In the prior art, a large number of dust concentration detection methods exist, and as the accuracy of dust concentration detection is limited, a plurality of troubles are brought to engineering construction; for this reason, chinese patent document CN113466096B discloses a novel direct-reading dust concentration measuring instrument, which comprises a housing, a sampling device, a vortex shedding flowmeter, a dust-removing type water-passing pneumatic membrane, a sponge filter cartridge, a weight sensor, an electric air pump, a central processing unit, a battery, a display and a key unit. Through parallel filter membrane sampling and dust removal formula air-operated membrane sampling that lets in water, the treater carries out processing calculation, can filter the interference that water smoke produced in dust concentration detection to more surely read the dust concentration value in the air on the display screen.
In the dust concentration detection process, as the dust amount attached to the filter membrane is increased, the weight of the filter membrane is increased, the air quantity which can permeate the filter membrane is gradually reduced, and the dust attaching capability of the filter membrane is gradually weakened along with the increase of the dust amount, so that the dust detection precision is gradually reduced along with the use time of the filter membrane.
Disclosure of Invention
The invention aims to provide an engineering construction atmospheric environment dust detection method, which solves the problem that the dust detection precision gradually decreases along with the use time of a filter membrane.
In order to achieve the above object, the technical scheme of the present invention is as follows: the engineering construction atmospheric environment dust detection method is characterized by comprising the following steps of:
s1: erecting a detection device in a dust detection area;
s2: inserting the filter membrane into a detection device and starting the detection device, wherein the detection device obtains the initial weight of the filter membrane;
s3: the detection device sucks air in the dust detection area, the filter membrane adsorbs dust in the sucked air, the detection device detects the moisture content of the dust adsorbed on the filter membrane, and the total suction amount of the air is recorded in real time;
s4: when the weight of the filter membrane reaches a threshold value, the detection device moves the filter membrane, so that other areas of the filter membrane can continuously adsorb dust in inhaled air;
s5: the detection device obtains the real-time weight of the filter membrane and passes through the formula:calculating and outputting the dust concentration of the dust detection area; wherein: m is m 1 M is the initial weight of the filter membrane 2 The real-time weight of the filter membrane is V, the total air suction amount is V, and q is the dust water content.
The technical principle of the scheme is as follows:
through the weight of real-time detection filter membrane, the weight of filter membrane increases along with the increase of dust volume, when the filter membrane reaches certain weight, then reflect its absorptive dust volume and approach saturation, the dust is difficult to continue to adsorb to the filter membrane this moment, if continue the use then the increased weight of filter membrane is lower than the dust volume that exists in the actual suction air, consequently through the mode of removing the filter membrane position, change the adsorption that other regions of filter membrane carried out the dust continuously, promote the accuracy that the filter membrane adsorbed the dust volume promptly, the moisture content of rethread detection dust, get rid of the weight of moisture in the dust, finally calculate the dust concentration of output dust detection area.
The adoption of the scheme has the following beneficial effects:
according to the scheme, through real-time monitoring of the weight of the filter membrane, when the weight of the filter membrane reaches a threshold value of one stage, namely the adsorption quantity of dust in a region where the filter membrane is adsorbing the dust is approaching saturation, other regions where the filter membrane is replaced continue to adsorb the dust, and the weight of the filter membrane is continuously monitored in real time; and removing the interference of dust moisture on the final result; compared with the prior art, the real-time collection of filter membrane weight is realized through the detection to filter membrane weight in this scheme on the one hand, can real-time calculation output dust detection region's dust concentration, and on the other hand is according to the adsorption area of weight adjustment filter membrane, makes the filter membrane remain the effective absorption to the dust all the time, makes dust concentration detection precision can maintain higher level for a long time.

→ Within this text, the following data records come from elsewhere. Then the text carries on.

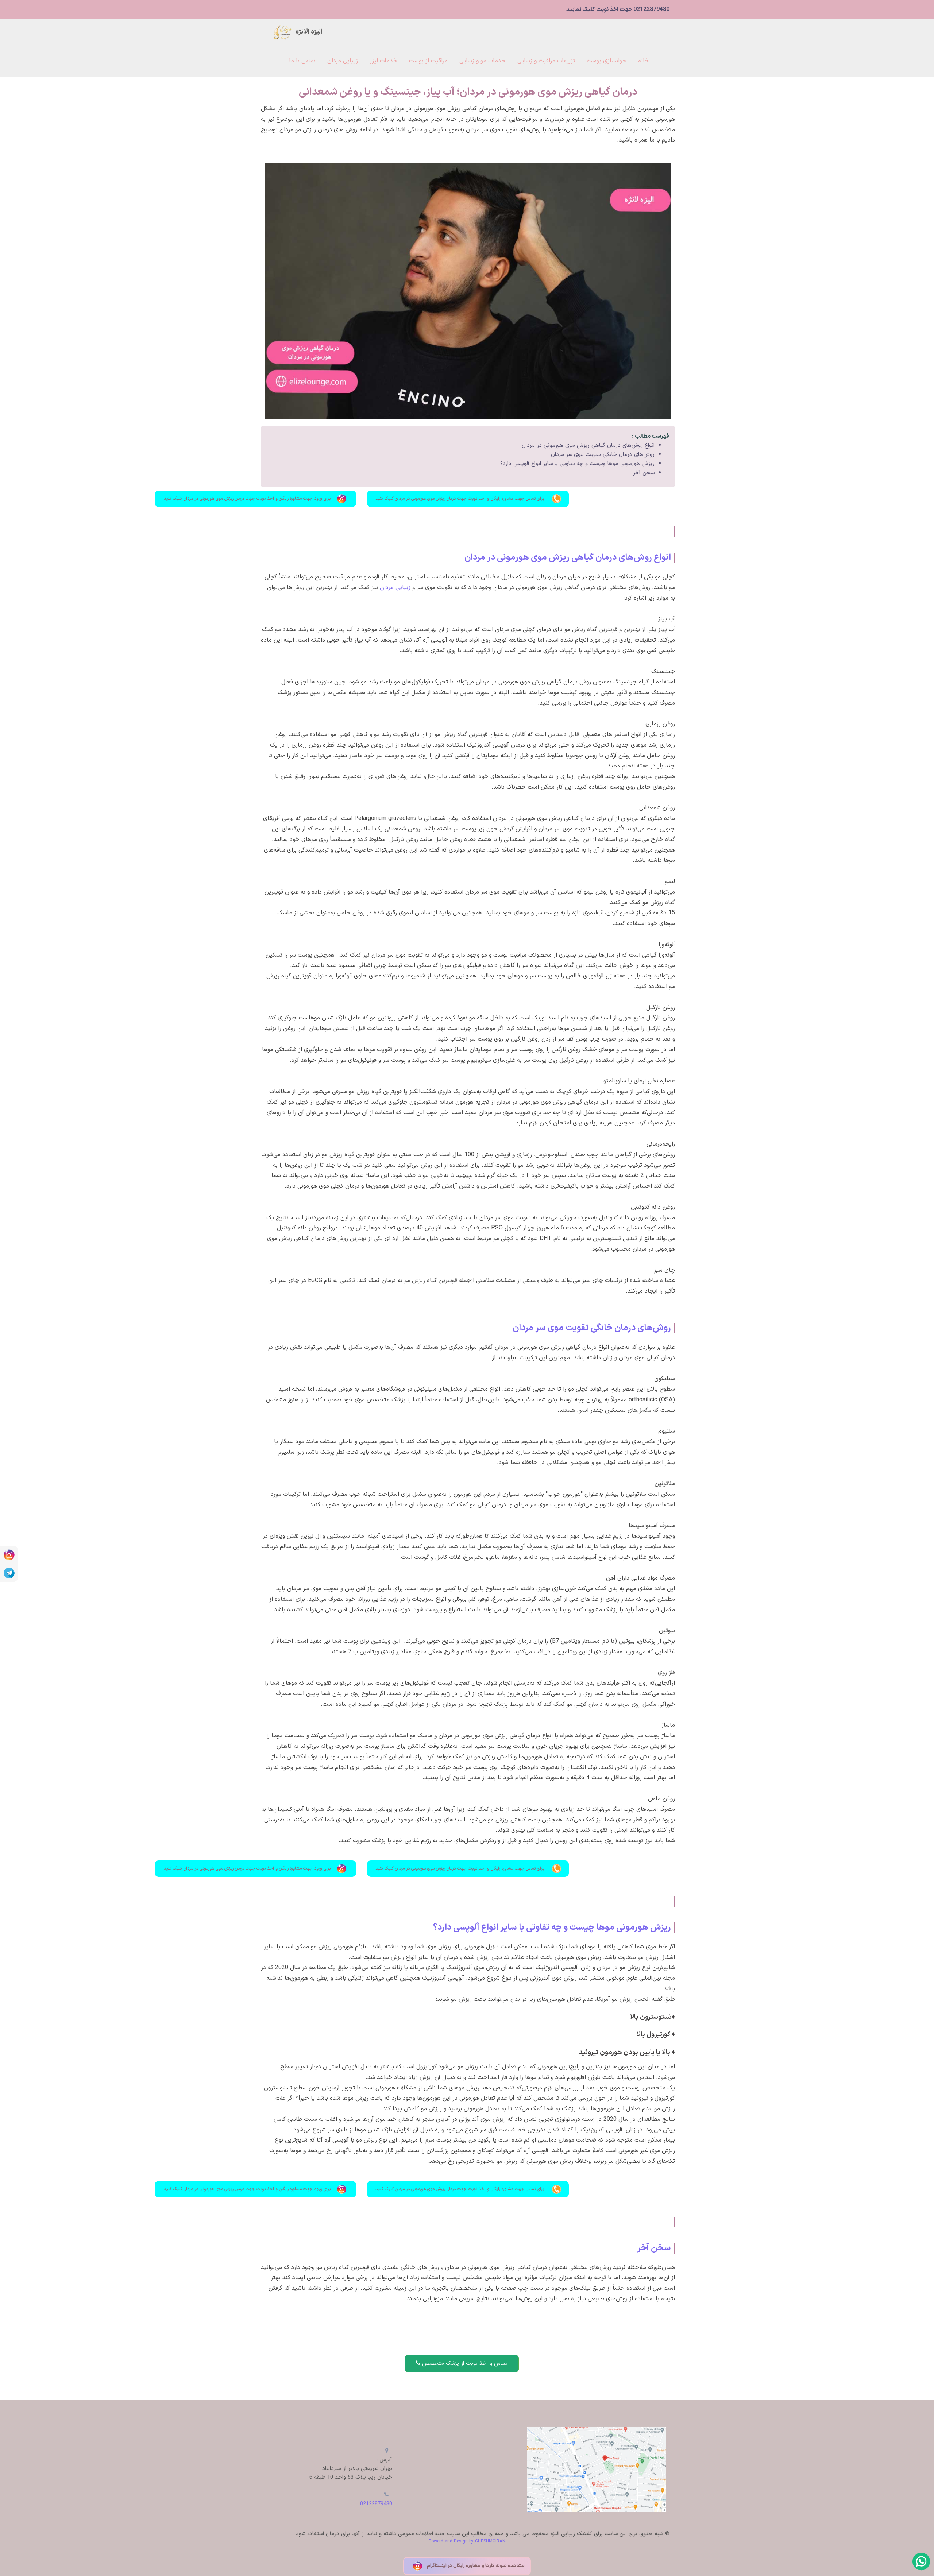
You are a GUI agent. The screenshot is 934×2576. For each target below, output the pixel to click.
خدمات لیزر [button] (383, 61)
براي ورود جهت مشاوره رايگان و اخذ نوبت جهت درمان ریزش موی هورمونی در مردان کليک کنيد (247, 498)
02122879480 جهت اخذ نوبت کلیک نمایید (617, 9)
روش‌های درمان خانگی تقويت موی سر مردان (603, 454)
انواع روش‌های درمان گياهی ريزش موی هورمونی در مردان (588, 445)
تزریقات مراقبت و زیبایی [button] (546, 61)
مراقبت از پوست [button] (428, 61)
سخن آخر (644, 473)
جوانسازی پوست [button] (606, 61)
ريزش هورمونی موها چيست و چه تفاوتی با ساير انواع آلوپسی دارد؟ (577, 464)
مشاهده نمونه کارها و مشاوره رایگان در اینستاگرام (475, 2565)
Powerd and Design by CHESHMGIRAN (467, 2541)
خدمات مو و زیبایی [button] (482, 61)
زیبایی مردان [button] (342, 61)
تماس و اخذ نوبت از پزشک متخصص (463, 2363)
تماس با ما (302, 61)
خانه (643, 61)
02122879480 (376, 2504)
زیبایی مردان (395, 587)
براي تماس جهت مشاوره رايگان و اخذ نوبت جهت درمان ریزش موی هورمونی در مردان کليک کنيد (459, 498)
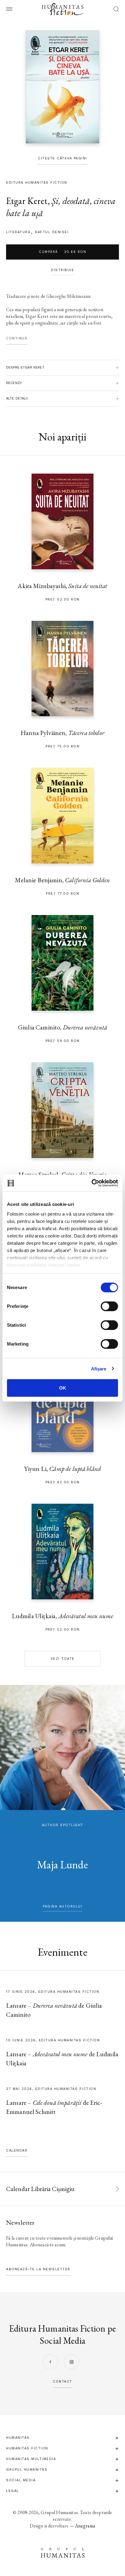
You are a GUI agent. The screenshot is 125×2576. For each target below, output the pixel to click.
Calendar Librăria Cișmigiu (40, 2189)
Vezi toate (63, 1659)
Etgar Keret (27, 201)
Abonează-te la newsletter (38, 2269)
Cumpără (62, 252)
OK (62, 1387)
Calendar (16, 2150)
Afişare (98, 1368)
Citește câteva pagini (62, 158)
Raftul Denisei (52, 232)
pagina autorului (62, 1906)
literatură (18, 232)
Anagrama (85, 2526)
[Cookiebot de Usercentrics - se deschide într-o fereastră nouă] (91, 1183)
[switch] (109, 1306)
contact (62, 2382)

Further, after the detection device is started, the real-time inclination rate of the filter membrane of the detection device is collected, and when the real-time inclination rate of the filter membrane is larger than a threshold value, the dust concentration of the dust detection area is not calculated and output; when the filter membrane moves, the dust concentration of the output dust detection area is not calculated.
The beneficial effects are that: through gradient monitoring of the filter membrane, when the wind power of the detection device is kept unchanged and the wind power is changed by the external environment, errors are generated in the output result easily; the weight of the filter membrane monitored during the movement of the filter membrane is also inaccurate; therefore, in the two cases, the calculation of the dust concentration of the output dust detection area is stopped, and the interference to the actual result is avoided.
Further, the detection device receives a dust concentration threshold value input by a user, and sends out a prompt signal when the dust concentration of the dust detection area is calculated and output to be larger than the dust concentration threshold value.
The beneficial effects are that: the detection result of the dust concentration is compared with the set threshold value of the dust concentration, and a prompt signal is sent out, so that whether the current dust concentration meets the requirements or not is intuitively reminded, and the method is suitable for engineering construction environments.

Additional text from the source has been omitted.